- _Your task_: Starting with the first line of the records, write out each line exactly until you have included the line containing "Go to the Content".

- _Information shown_:
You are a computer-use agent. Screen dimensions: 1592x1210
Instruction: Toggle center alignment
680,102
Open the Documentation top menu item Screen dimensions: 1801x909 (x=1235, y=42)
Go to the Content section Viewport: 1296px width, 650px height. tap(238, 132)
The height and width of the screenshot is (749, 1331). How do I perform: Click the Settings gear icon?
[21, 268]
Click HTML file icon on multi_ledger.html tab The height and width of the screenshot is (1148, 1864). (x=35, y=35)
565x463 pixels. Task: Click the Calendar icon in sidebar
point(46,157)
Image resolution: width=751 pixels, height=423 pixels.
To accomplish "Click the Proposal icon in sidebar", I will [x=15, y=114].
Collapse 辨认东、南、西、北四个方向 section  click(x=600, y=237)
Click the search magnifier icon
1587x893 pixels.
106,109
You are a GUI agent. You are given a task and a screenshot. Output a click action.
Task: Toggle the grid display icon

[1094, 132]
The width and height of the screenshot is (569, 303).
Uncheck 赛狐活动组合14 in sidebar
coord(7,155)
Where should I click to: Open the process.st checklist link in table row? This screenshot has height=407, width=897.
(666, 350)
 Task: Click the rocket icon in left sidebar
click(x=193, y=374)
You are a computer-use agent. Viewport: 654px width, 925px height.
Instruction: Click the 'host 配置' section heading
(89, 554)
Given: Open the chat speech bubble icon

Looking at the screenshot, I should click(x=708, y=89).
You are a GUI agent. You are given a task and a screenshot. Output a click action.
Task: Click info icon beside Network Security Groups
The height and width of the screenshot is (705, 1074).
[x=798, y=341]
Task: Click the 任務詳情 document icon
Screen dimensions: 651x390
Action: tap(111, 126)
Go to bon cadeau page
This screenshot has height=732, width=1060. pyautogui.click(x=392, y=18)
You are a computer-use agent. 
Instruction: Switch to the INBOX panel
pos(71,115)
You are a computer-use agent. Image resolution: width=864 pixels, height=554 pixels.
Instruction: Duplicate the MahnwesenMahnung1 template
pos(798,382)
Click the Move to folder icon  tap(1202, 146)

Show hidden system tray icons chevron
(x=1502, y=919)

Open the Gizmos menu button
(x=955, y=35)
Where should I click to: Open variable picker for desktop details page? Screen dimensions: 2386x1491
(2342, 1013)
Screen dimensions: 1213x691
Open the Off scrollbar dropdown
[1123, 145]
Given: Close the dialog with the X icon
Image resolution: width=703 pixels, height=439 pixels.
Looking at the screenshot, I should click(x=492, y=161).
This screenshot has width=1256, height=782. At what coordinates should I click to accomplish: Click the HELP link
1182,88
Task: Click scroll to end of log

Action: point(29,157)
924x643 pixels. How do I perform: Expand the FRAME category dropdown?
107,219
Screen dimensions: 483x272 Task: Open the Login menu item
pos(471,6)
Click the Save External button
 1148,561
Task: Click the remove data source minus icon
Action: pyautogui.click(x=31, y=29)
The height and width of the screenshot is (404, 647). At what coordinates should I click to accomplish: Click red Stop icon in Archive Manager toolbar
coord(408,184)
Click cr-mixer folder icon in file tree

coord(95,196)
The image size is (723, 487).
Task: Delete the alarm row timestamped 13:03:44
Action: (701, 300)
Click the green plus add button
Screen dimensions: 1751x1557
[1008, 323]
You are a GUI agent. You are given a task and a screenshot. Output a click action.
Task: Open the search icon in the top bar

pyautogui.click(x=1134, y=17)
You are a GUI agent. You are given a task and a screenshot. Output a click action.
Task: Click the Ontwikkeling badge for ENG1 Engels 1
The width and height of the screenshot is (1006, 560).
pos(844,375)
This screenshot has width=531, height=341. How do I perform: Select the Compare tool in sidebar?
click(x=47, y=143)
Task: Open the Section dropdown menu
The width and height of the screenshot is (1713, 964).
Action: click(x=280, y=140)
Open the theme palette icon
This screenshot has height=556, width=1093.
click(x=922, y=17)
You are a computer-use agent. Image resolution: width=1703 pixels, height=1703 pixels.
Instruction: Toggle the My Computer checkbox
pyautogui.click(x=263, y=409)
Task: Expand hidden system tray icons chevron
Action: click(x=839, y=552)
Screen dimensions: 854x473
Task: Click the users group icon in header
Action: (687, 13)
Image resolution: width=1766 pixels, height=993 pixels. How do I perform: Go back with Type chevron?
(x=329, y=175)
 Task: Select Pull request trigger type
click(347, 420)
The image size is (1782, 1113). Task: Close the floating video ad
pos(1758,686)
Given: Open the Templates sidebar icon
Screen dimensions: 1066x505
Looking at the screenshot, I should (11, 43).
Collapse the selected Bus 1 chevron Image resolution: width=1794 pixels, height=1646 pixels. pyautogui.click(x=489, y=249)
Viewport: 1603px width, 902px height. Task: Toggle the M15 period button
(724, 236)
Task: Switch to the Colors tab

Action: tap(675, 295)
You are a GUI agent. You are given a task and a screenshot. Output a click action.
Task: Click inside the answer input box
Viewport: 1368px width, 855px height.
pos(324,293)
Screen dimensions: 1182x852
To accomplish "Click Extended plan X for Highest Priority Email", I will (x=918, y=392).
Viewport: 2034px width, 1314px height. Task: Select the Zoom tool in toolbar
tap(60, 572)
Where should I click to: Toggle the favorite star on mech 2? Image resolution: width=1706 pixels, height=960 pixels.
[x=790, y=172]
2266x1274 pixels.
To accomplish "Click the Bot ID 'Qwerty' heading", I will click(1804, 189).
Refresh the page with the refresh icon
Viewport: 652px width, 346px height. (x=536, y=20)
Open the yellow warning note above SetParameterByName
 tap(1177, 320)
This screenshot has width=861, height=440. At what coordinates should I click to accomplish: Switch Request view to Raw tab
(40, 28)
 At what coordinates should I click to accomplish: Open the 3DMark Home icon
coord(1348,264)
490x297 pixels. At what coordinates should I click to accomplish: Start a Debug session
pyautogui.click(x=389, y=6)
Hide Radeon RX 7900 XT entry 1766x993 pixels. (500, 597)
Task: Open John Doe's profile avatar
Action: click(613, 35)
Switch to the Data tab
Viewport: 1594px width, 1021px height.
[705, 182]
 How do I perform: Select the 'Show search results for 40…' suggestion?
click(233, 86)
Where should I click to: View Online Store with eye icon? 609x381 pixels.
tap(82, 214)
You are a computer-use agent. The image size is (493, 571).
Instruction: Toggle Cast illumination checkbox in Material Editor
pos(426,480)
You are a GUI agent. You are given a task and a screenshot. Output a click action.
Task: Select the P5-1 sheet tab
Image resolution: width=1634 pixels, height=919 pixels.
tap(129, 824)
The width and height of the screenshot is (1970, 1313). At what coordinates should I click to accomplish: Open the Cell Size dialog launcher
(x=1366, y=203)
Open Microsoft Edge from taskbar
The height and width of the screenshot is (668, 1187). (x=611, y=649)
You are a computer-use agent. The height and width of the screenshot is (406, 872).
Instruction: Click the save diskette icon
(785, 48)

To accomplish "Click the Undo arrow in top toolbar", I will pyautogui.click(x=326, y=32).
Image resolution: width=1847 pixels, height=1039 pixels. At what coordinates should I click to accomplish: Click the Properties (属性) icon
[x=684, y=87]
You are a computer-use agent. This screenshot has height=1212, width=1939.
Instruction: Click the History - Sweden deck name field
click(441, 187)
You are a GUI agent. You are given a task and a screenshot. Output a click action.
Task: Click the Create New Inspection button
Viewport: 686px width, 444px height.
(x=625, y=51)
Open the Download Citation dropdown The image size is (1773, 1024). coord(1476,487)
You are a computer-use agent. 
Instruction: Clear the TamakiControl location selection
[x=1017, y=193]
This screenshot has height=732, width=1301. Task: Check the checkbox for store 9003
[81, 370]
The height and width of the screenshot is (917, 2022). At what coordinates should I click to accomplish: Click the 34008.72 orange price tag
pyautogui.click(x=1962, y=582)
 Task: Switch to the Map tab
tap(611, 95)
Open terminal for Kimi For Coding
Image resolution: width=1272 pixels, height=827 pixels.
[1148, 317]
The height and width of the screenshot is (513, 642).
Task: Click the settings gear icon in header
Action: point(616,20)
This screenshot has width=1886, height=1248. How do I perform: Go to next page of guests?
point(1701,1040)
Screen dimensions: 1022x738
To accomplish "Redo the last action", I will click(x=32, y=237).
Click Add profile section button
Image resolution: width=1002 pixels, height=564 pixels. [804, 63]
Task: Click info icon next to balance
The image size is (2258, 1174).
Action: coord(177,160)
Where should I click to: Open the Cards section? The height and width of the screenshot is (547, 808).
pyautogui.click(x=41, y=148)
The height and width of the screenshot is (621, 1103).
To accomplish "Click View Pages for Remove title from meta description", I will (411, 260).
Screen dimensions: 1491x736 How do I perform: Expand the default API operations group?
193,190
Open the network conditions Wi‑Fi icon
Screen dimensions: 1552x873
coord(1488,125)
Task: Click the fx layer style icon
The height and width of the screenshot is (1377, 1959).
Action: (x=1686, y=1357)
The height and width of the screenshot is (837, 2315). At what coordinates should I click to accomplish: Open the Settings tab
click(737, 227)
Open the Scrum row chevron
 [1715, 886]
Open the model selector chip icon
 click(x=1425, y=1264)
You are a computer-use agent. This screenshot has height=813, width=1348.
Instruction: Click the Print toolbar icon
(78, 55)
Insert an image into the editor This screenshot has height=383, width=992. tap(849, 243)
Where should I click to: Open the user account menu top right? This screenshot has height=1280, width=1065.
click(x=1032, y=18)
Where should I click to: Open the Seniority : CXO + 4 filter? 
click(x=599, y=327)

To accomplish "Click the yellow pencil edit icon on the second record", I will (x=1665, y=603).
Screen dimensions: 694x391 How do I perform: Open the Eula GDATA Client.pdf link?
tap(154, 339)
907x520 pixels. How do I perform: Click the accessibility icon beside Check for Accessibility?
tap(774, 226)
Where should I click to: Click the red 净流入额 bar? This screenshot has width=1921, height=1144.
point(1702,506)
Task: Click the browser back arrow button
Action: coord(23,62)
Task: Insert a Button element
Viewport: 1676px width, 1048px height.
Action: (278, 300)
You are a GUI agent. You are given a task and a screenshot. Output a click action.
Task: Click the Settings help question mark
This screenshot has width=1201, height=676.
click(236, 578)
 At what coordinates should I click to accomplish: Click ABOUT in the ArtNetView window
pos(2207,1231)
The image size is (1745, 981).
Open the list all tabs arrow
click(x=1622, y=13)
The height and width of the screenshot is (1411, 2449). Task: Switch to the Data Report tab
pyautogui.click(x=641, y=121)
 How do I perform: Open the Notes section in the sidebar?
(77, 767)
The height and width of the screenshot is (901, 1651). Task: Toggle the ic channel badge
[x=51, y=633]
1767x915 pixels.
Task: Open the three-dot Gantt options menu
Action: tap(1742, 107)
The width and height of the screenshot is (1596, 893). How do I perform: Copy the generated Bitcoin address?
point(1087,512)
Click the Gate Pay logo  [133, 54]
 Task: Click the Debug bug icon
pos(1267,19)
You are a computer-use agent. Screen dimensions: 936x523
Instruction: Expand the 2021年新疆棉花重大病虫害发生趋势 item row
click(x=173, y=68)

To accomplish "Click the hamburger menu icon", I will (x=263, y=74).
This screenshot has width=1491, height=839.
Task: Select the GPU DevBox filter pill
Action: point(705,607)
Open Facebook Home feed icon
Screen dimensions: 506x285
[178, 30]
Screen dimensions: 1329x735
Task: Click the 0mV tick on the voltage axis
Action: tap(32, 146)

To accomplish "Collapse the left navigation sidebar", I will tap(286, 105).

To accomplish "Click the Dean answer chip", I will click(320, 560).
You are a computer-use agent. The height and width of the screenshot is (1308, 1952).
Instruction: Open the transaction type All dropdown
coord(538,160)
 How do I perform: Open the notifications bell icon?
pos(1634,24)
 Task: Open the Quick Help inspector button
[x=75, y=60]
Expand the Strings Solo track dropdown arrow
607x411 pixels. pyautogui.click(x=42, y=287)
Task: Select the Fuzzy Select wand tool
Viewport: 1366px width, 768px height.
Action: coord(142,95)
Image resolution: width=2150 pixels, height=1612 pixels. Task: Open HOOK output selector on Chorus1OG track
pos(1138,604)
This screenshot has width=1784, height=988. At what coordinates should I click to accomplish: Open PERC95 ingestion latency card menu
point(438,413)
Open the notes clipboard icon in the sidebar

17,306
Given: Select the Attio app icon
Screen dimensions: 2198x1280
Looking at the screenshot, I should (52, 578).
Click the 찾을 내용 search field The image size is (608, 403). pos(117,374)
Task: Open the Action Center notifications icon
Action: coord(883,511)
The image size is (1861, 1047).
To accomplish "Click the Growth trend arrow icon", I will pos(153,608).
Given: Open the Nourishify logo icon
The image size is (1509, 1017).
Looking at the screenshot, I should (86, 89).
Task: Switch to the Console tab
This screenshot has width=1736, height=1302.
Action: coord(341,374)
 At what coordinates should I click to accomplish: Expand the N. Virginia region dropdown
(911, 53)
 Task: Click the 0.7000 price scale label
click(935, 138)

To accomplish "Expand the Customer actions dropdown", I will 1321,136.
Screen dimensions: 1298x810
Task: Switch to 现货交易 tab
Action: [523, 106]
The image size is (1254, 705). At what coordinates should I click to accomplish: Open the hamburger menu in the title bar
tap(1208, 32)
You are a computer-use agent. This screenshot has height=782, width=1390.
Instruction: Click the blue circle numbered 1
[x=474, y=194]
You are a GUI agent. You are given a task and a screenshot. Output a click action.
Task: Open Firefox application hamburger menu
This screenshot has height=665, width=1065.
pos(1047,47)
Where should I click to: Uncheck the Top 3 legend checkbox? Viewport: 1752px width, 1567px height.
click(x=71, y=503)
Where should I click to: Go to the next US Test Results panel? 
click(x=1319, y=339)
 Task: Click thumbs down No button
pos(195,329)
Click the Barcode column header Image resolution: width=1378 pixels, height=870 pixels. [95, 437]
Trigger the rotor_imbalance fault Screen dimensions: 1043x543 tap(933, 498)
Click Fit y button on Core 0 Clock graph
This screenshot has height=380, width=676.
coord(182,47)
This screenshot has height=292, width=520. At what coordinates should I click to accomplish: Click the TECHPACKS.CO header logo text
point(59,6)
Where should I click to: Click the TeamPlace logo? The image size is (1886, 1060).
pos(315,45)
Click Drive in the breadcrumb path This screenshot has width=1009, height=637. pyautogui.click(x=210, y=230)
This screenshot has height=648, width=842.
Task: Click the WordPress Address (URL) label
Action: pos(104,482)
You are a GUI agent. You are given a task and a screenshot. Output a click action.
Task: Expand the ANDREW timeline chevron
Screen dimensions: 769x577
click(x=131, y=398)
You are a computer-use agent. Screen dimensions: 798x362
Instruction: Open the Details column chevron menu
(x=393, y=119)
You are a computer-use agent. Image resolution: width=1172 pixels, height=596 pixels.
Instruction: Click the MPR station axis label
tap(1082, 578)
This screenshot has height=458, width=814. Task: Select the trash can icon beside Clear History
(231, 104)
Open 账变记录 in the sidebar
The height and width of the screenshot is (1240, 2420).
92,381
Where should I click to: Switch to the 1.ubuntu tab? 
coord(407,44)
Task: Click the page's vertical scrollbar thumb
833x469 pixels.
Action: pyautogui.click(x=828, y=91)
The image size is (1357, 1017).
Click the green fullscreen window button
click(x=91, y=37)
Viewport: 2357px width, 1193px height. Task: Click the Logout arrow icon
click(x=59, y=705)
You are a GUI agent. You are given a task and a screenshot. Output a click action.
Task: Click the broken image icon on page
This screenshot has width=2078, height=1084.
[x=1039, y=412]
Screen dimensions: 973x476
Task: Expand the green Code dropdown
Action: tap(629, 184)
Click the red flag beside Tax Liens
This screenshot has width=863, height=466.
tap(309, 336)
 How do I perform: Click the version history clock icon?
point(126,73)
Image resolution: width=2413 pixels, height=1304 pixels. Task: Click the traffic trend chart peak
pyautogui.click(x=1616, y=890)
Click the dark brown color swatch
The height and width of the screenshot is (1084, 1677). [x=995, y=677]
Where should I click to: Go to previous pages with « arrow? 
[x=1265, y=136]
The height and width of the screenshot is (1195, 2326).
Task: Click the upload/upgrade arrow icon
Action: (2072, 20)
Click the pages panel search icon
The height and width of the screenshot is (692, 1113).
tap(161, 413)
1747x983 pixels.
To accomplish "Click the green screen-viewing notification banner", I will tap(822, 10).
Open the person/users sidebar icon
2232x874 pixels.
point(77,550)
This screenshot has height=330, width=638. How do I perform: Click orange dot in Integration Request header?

- _Answer for the task_:
You are a computer-use agent. Screen dimensions: 1592x1210
Instruction: Toggle center alignment
680,102
Open the Documentation top menu item Screen dimensions: 1801x909 (x=1235, y=42)
Go to the Content section Viewport: 1296px width, 650px height. tap(238, 132)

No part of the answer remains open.